Sans hésiter : en composant un titre. C’est beaucoup plus personnel une chanson… sauf si je réalisais un film, là ce serait différent. Mais en tant que comédien il n’y a évidemment aucune   comparaison possible. Parce que même si j’essaye de trouver des rôles dans lequel je me retrouve, des films avec des metteurs en scène dont je me sens proche c’est quand même pas ma responsabilité. Si je devais choisir entre la musique et le cinéma, je choisirais la musique. C’est à dire que la musique je n’ai besoin de personne, je peux toujours prendre une guitare et composer une chanson, alors qu’en tant que comédien je dois attendre qu’on me propose des rôles. C’est vachement plus aléatoire. C’est souvent une question de chance le cinéma, alors que la musique on décide soi-même de se mettre au travail.

Tu comptes défendre ton album sur scène ?

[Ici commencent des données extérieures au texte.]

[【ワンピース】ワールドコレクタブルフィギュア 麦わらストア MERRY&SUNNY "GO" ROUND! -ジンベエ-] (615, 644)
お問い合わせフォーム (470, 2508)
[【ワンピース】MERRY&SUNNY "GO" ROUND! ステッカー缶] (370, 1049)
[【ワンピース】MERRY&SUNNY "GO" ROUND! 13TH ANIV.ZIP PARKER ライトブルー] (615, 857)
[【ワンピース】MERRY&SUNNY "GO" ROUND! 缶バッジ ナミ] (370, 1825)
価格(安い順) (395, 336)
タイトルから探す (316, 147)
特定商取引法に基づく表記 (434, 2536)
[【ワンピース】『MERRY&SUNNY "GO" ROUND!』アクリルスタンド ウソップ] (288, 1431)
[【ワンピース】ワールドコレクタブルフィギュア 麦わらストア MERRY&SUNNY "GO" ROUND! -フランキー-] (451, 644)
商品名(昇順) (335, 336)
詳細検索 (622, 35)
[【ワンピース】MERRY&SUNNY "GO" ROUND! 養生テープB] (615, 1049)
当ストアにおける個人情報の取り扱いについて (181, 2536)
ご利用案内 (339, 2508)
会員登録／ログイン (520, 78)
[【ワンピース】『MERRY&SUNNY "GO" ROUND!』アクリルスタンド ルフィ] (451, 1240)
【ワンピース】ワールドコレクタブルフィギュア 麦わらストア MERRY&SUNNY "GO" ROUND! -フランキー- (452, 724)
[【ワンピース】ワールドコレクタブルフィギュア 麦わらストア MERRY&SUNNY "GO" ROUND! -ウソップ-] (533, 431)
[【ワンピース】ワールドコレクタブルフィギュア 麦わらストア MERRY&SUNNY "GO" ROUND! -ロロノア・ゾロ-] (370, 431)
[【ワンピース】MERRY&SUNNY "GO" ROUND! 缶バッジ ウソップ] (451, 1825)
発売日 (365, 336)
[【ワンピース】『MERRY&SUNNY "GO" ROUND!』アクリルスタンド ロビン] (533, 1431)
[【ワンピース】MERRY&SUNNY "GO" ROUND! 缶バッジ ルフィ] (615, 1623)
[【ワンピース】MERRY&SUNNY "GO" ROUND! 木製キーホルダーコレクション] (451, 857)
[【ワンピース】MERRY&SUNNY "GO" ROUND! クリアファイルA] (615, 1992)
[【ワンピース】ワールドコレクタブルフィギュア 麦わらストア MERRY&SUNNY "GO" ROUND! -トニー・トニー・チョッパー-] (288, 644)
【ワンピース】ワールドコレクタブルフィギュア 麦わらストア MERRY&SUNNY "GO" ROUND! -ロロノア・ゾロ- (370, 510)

Oui à la rentrée on compte faire des concerts dans les bars. Juste Yarol et moi à la guitare sèche, des concerts acoustiques.

Tu es préparé à ça ? Tu n’as pas trop d’inquiétude pour le passage sur les planches ?

Bhen en fait ça demande tellement de concentration pour jouer de la guitare et chanter que finalement j’ai pas le temps d’avoir peur. Comme les chansons je les ai composées juste : guitare-voix, sur scène plutôt que tout de suite monter un groupe et de faire beaucoup de bruit, j’ai préféré faire quelque chose de beaucoup plus acoustique.

Avoir des envies dans divers univers c’est un plus pour ton épanouissement ou alors as tu peur de t’essouffler à courir trop de lièvres à la fois ?

J’ai pas peur de m’essouffler parce que je fais les trucs quand j’en ai envie. C’est mon désir. Et du jour ou je serais essoufflé, bhen  j’arrêterais de courir mais en ce moment j’ai plutôt envie de tracer.

Crois tu que c’est plus dur pour toi qui est déjà connu de sortir un album ou pour un néophyte ?

C’est plus dur pour un nouveau venu. Le principal quand on sort un disque c’est quand même que les gens en parlent. Même si c’est pour en parler en disant des conneries, faire des commentaires désagréables c’est toujours mieux que de passer inaperçu. Et en plus les étiquettes je m’en fous complètement. Je suis content de ce que j’ai fait. Si ça plaît tant mieux et si ça ne plaît pas c’est pas de ma faute.

J’aimerais savoir, quelle est la réaction et de qui, dont tu es le plus fier quand tu as fais écouter ton disque ?

Je crois que c’était pendant l’enregistrement. C’était le regard, l’écoute de mon frère. C’est pour lui que c’était le plus important que cela plaise.

Pierre Derensy.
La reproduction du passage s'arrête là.